> Lesetext
____
Die einen sind den anderen zu fromm und antiquiert, die anderen sind den einen zu flapsig. Die sprachliche Innovation von gestern ist der alte Hut von morgen. Muss man es genau so wie immer sagen oder um jeden Preis anders, wenn man über Gott spricht? Barth plädiert für die größtmögliche Freiheit. So wie er schreibt, schaffen es ohnehin nur wenige, und auch das ist gut so:

Sie ist ihre Freiheit, weil sie, gerade indem sie über keine ihnen eigene sakrale Sprache verfügen, auch nicht an eine solche gebunden sind, weil ihnen grundsätzlich das ganze Gebiet der menschlichen Sprache, der ganze Reichtum ihrer Möglichkeiten offen steht, um allen Menschen gegenüber, je in deren eigener Sprache – den Einfachen einfach, den Komplizierten kompliziert – das «zur Sprache zu bringen», was die Gemeinde als Zeuge Gottes, seines Werkes und Wortes zu sagen hat.
____
> Kurze Übung 1
Gib aus dem Lesetext den Abschnitt wortgetreu aus, der mit „Die einen sind“ beginnt und sich bis einschließlich „zu sagen hat.“ erstreckt.
> Kurze Übung 2
Wofür plädiert Barth laut dem Lesetext?

> Bereitgestelltes Material
____
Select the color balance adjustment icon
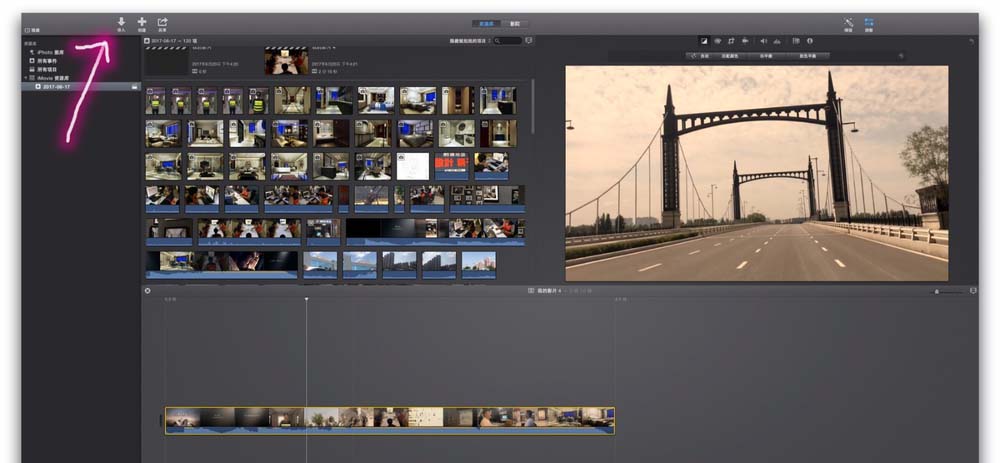The height and width of the screenshot is (463, 1000). click(x=704, y=41)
____
> Schriftliche Antwort 1
Die einen sind den anderen zu fromm und antiquiert, die anderen sind den einen zu flapsig. Die sprachliche Innovation von gestern ist der alte Hut von morgen. Muss man es genau so wie immer sagen oder um jeden Preis anders, wenn man über Gott spricht? Barth plädiert für die größtmögliche Freiheit. So wie er schreibt, schaffen es ohnehin nur wenige, und auch das ist gut so:

Sie ist ihre Freiheit, weil sie, gerade indem sie über keine ihnen eigene sakrale Sprache verfügen, auch nicht an eine solche gebunden sind, weil ihnen grundsätzlich das ganze Gebiet der menschlichen Sprache, der ganze Reichtum ihrer Möglichkeiten offen steht, um allen Menschen gegenüber, je in deren eigener Sprache – den Einfachen einfach, den Komplizierten kompliziert – das «zur Sprache zu bringen», was die Gemeinde als Zeuge Gottes, seines Werkes und Wortes zu sagen hat.

> Schriftliche Antwort 2
Für die größtmögliche Freiheit.